A study conducted by the Triangle Center on Terrorism and Homeland Security reveals that law enforcement agencies in the United States are more concerned about “anti-government extremists” than al-Qaeda or ISIS inspired terrorism.
“Law enforcement agencies in the United States consider anti-government violent extremists, not radicalized Muslims, to be the most severe threat of political violence that they face,” the report authored by Charles Kurzman and David Schanzer explains.
“They perceive violent extremism to be a much more severe threat nationally than the threat of violent extremism in their own jurisdictions.”
So-called “anti-government violent extremism” linked to “right-wing ideologies “ heads up the list at nearly 74 percent, followed by al-Qaeda inspired violent extremism at 39 percent. Environmental, racist and “anti-capitalist” violent extremism rank low.
House Democrats Call for Crackdown
Following the church shooting in Charleston, South Carolina, House Democrats demanded the Obama administration issue an “updated assessment” on the dangers posed by “violent right-wing extremist groups” and provide the Department of Homeland Security with more resources to deal with the supposed threat.
Reps. Keith Ellison (D-Minn.) and Raúl M. Grijalva (D-Ariz.) circulated a letter addressed to Obama and Homeland Security Secretary Jeh Johnson criticizing the DHS for allocating “a disproportionate amount of money and manpower” toward Islamic extremism while “failing to devote adequate resources to violent right-wing extremism.”
A similar report issued last year by the Police Executive Research Forum reached identical results.
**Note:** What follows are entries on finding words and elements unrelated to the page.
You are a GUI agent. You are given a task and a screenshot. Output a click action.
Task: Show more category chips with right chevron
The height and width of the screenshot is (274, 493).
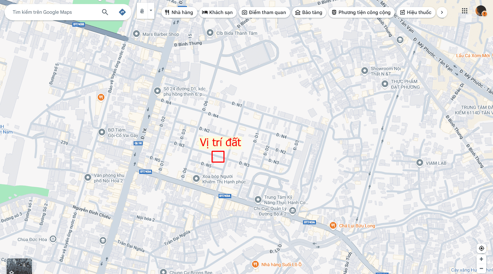coord(442,12)
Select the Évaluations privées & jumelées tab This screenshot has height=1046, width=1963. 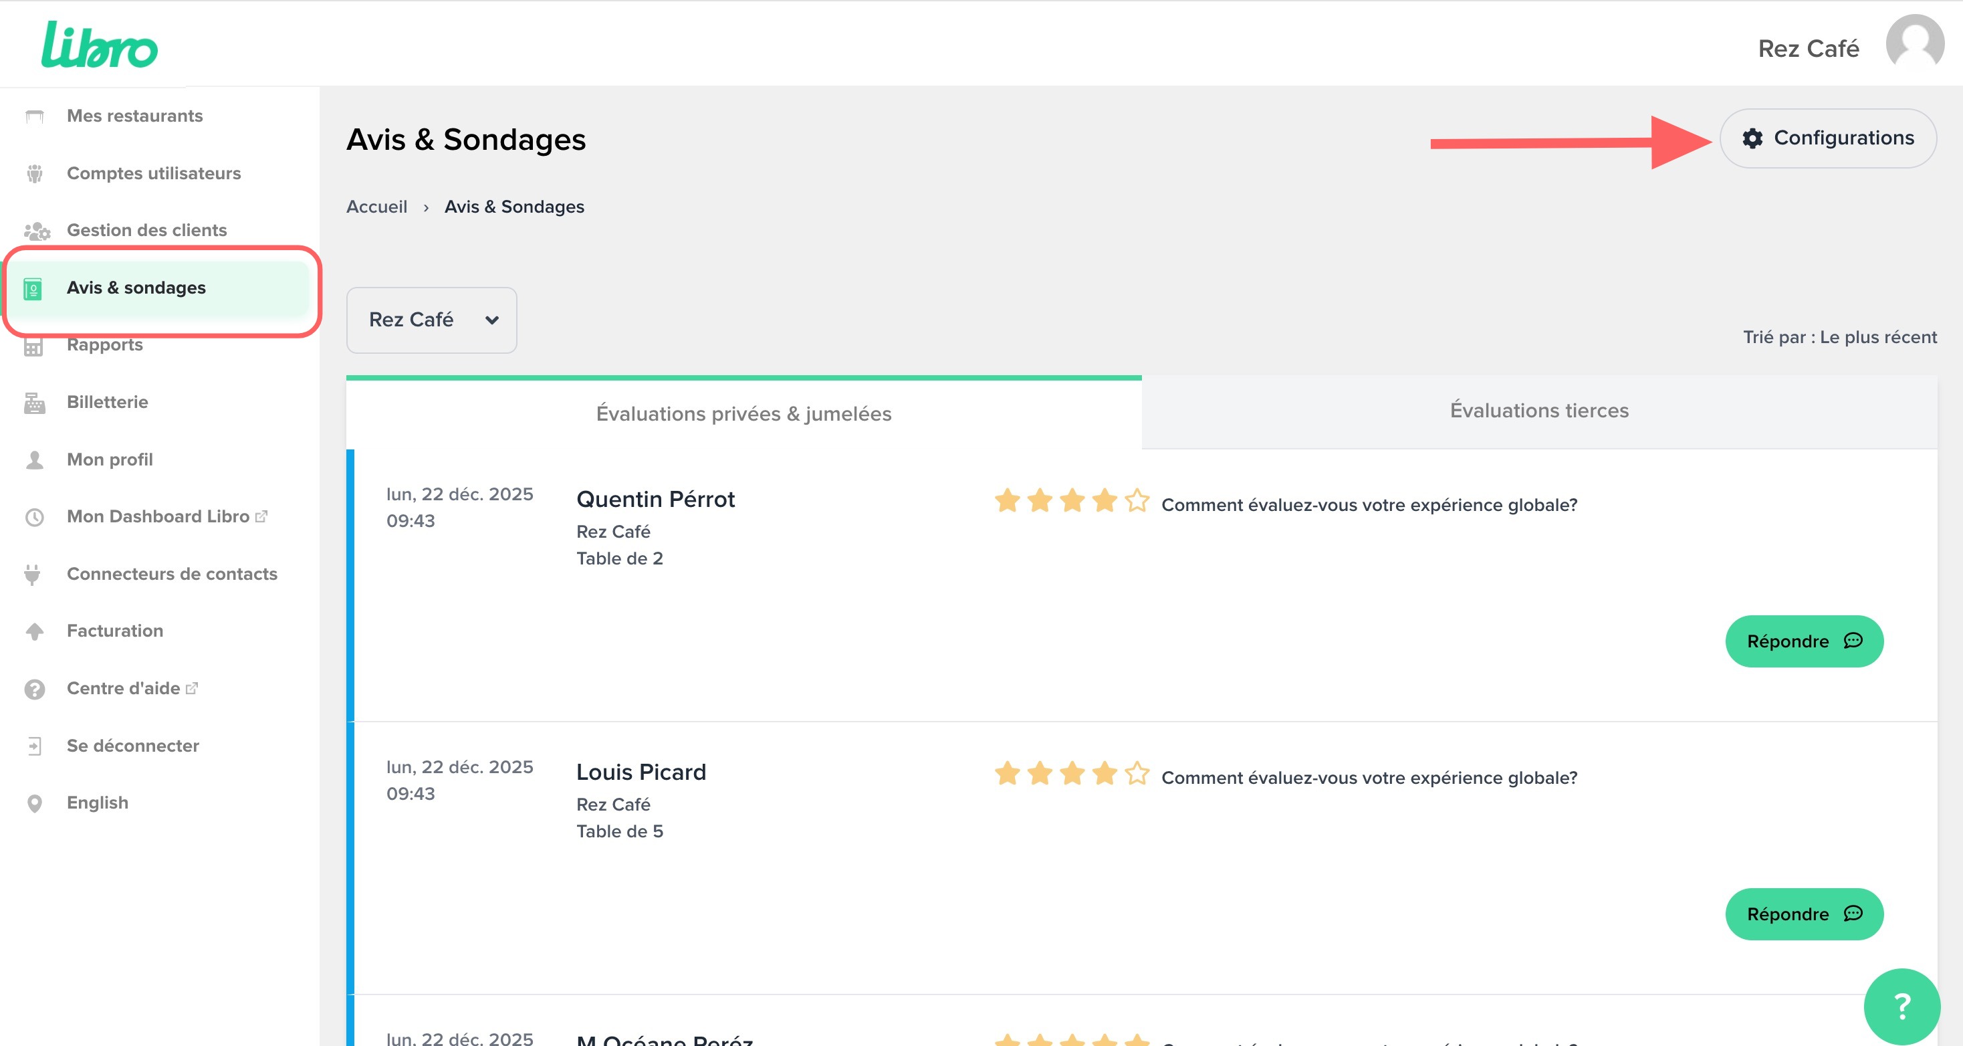point(743,413)
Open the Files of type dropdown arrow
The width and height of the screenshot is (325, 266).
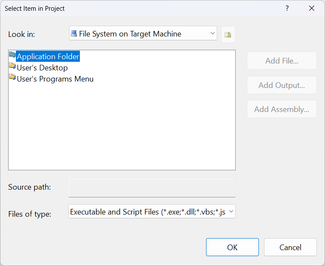[x=231, y=212]
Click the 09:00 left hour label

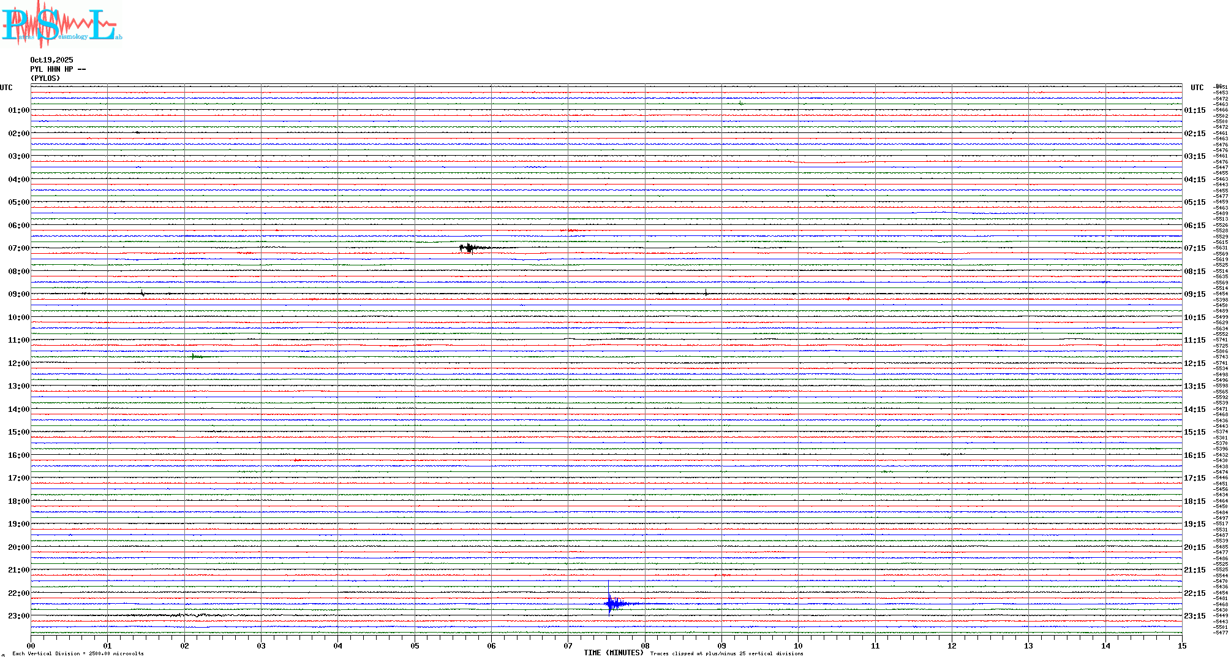point(18,294)
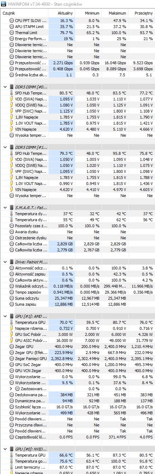Click the clock icon next to Suma odczytu

[x=11, y=298]
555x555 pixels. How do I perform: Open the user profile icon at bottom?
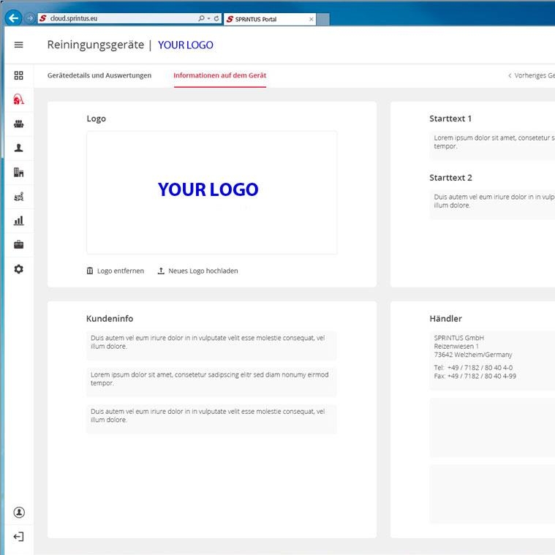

It states that of 382 law enforcement agencies, 74 percent reported anti-government extremism as one of the top three terrorist threats in their jurisdiction while 39 percent listed al-Qaeda extremism as a threat. Only three percent identified the threat from Muslim extremists as severe, compared with 7 percent for anti-government and other forms of extremism, according to The New York Times.
The Washington Post reported on June 25 that Democrats are frustrated that Johnson’s predecessor, Janet Napolitano, did not act on a 2009 report citing an alleged threat posed by so-called rightwing extremists.
The confidential DHS report was leaked to Infowars.com. Then House Speaker John Boehner characterized it “offensive and unacceptable.”
The letter issued by Democrats claims the Charleston attack and other violence would have been prevented if t he government had acted on the DHS report.
“There was so much political pushback that DHS repudiated the study and disbanded the Extremism and Radicalization Branch of the Homeland Environment Threat Analysis Division, the unit responsible for the report. This lack of political will comes at a heavy price of repeated attacks on churches, temples and community centers for African American Christians, Sikh Americans and Jewish Americans,” Ellison and Grijalva write.
In August of 2014 the National Consortium for the Study of Terrorism and Responses to Terrorism (START), a University of Maryland project funded by the Department of Homeland Security, designated the sovereign citizen movement as the number one domestic terrorist threat in America.
“The 2013-14 study results show that law enforcement’s top concern is sovereign citizens. Although Islamic extremists remain a major concern for law enforcement, they are no longer their top concern,” the START report states.
According to the organization, threats posed by sovereign citizens include cyberterrorism, the use of explosive devices, military weapons, and biological, chemical and radiological weapons.